LA BELLA BASILISA.

27 5 1
                                    

Vivía en cierto reino un comerciante. Estuvo casado durante doce años y de aquel matrimonio tuvo una hija: la bella Basilisa. La pequeña tenía ocho años cuando su madre enfermó gravemente. Un día, la mujer del comerciante llamó a la bella Basilisa desde su lecho de muerte, sacó de debajo de la manta una muñeca y entregándosela dijo:

-Escucha, Basilisa, pequeña, recuerda lo que te voy a decir y cumple mi último deseo: me estoy muriendo y quiero dejarte, además de mi bendición, esta muñeca; llévala siempre contigo y no se la muestres a nadie; si te sucede alguna desgracia, dale de comer y pídele un consejo. Cuando se sacie, ella te dirá cómo solucionar tu problema.

Después de decir estás palabras, la madre besó a su hija y murió. Al morir su esposa, el comerciante se entristeció, como era lógico, pero al cabo de cierto tiempo comenzó a pensar de casarse de nuevo. Era un buen hombre y no le faltaban novias. Entre todas ellas le agradaba una viuda. Era una persona entrada en años, tenía dos hijas casi de la misma edad que Basilisa y, por lo tanto, era un ama de casa y madre experimentada. El comerciante se casó con la viuda, pero se equivocó y no encontró en ella una buena madre para su hija. Cómo Basilisa era la muchacha más hermosa de la comarca, la madrastra y las hermanastras tenían envidia de su belleza, y le torturaban con todo género de trabajos para adelgazara con ellos y se le estropeara la piel con el aire y el sol. ¡No la dejaban vivir!

Basilisa lo soportaba con resignación y cada día estaba más bella y rellenita, mientras que la madrastra y sus hijas se volvían cada vez más feas y flacas de la rabia, a pesar de que siempre estaban sentadas, cruzadas de brazo. ¿Cómo podían arreglárselas? A Basilisa la ayudaba su muñeca. ¡Cómo iba a poder hacer todo la pobre sin su ayuda!
Aunque ella misma no pudiera comer, le dejaba a la muñeca el mejor bocado, y por la noche, cuando todos dormían, se encerraba en el rincón que le habían dejado como dormitorio y la alimentaba diciendo:

-¡Ten muñequita, prueba esto y consuela mi penita! Vivo en la casa de mi padre y no tengo ninguna alegría; mi malvada madrastra me aparta del mundo. Enséñame tú como tengo que vivir y que tengo que hacer.

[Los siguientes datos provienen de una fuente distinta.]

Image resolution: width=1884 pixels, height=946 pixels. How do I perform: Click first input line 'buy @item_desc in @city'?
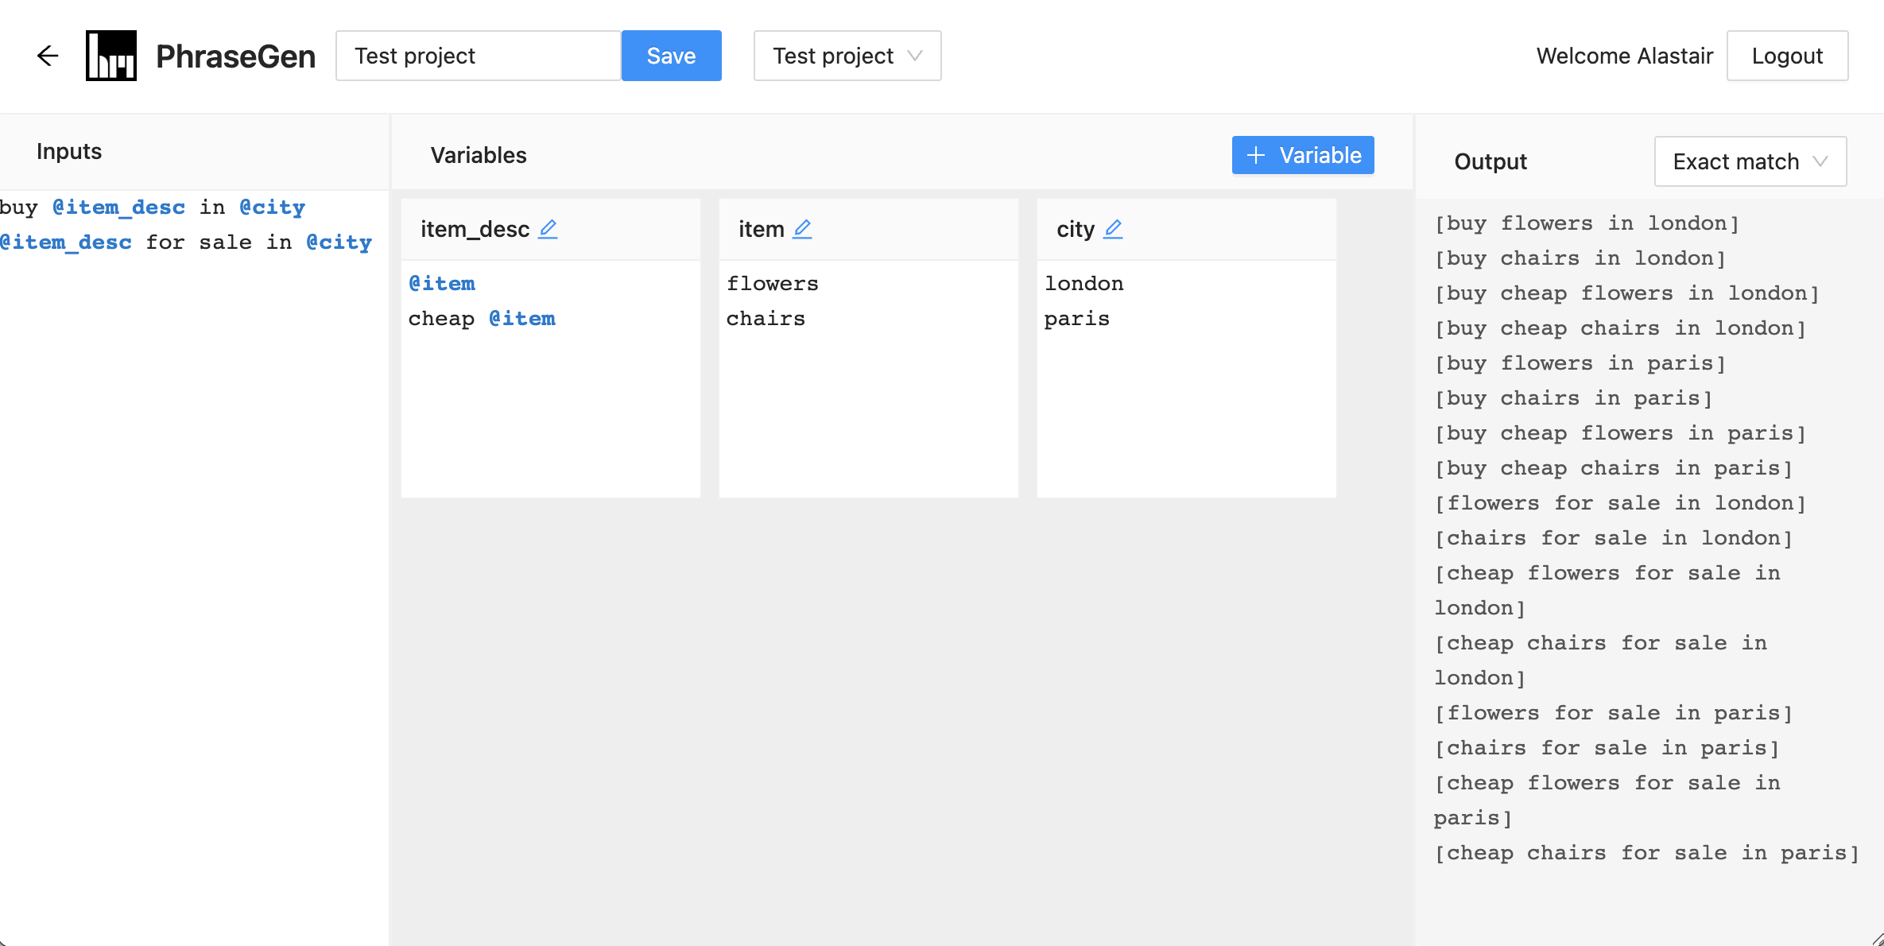click(153, 207)
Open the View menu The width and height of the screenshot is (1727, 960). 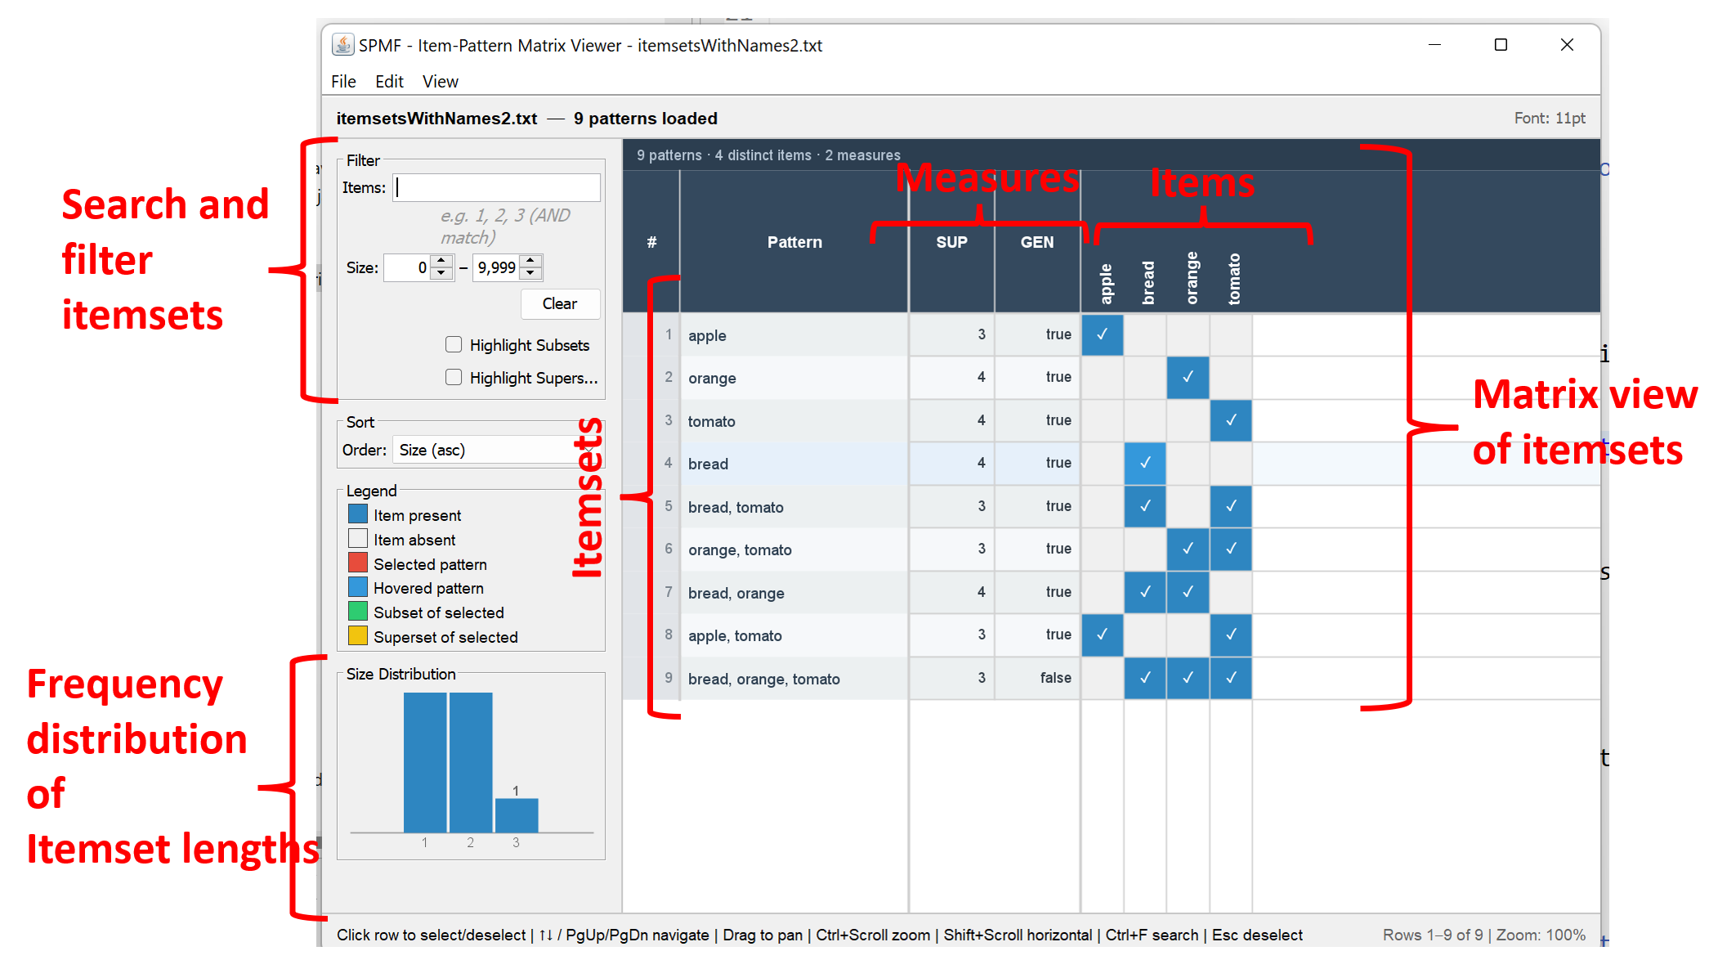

La muñequita comía y después la aconsejaba, aliviando su pena. Por la mañana hacia todas la tareas de Basilisa.
Mientras ella descansaba, recogiendo flores con el fresquito de la mañana, la muñequita de encargaba de remover la tierra del jardín, regar los repollos, traer agua y encender la estufa. Se lo mostraba a Basilisa y se metía en su escondite. Así le hacía la vida más agradable.
Pasaron los años. Basilisa había crecido y ya tenía edad de casarse.
Todos los pretendientes de la ciudad solicitaban su mano y nadie se fijaba en las hijas de la madrastra. Ésta, cada vez más furiosa, gritaba a los pretendientes:

-¡No concederé la mano de la menor antes que las mayores!

Después de echar a los pretendientes, descargaba su ira en la pobre Basilisa.
En cierta ocasión el comerciante tuvo que marcarse durante un largo periodo por asuntos de trabajo. La madrastra se fue a vivir a otra casa, rodeada por un espeso bosque. En un claro de aquel bosque había una pequeña cabaña donde vivía Baba Yaga; ésta no dejaba acercarse a nadie a su casa y se comía a las personas como si fueran pollos. La mujer del comerciante mandaba constantemente a la pobre Basilisa a hacer mandados al bosque para que pasara cerca de aquella casa; pero ella siempre regresaba sana y salva, pues su muñequita le mostraba el camino y no se acercaba mucho a la cabaña de Baba Yaga.

Una tarde de otoño la madrastra dispuso las tareas para las tres muchachas: una de ellas haría encajes, otra tejería unas medias y Basilisa hilaría, cada una con lo suyo. Apagó la lumbre en toda la casa, dejando solo una vela en el cuarto donde trabajaban las muchachas.
Después se fue a dormir. Las muchachas seguían haciendo sus labores cuando, de repente, se torció la vela. Una de las hijas de la madrastra tomó unas pinzas para enderezar la mecha, pero, en vez de eso, apagó la vela como por descuido, tal como se lo había mandado su madre.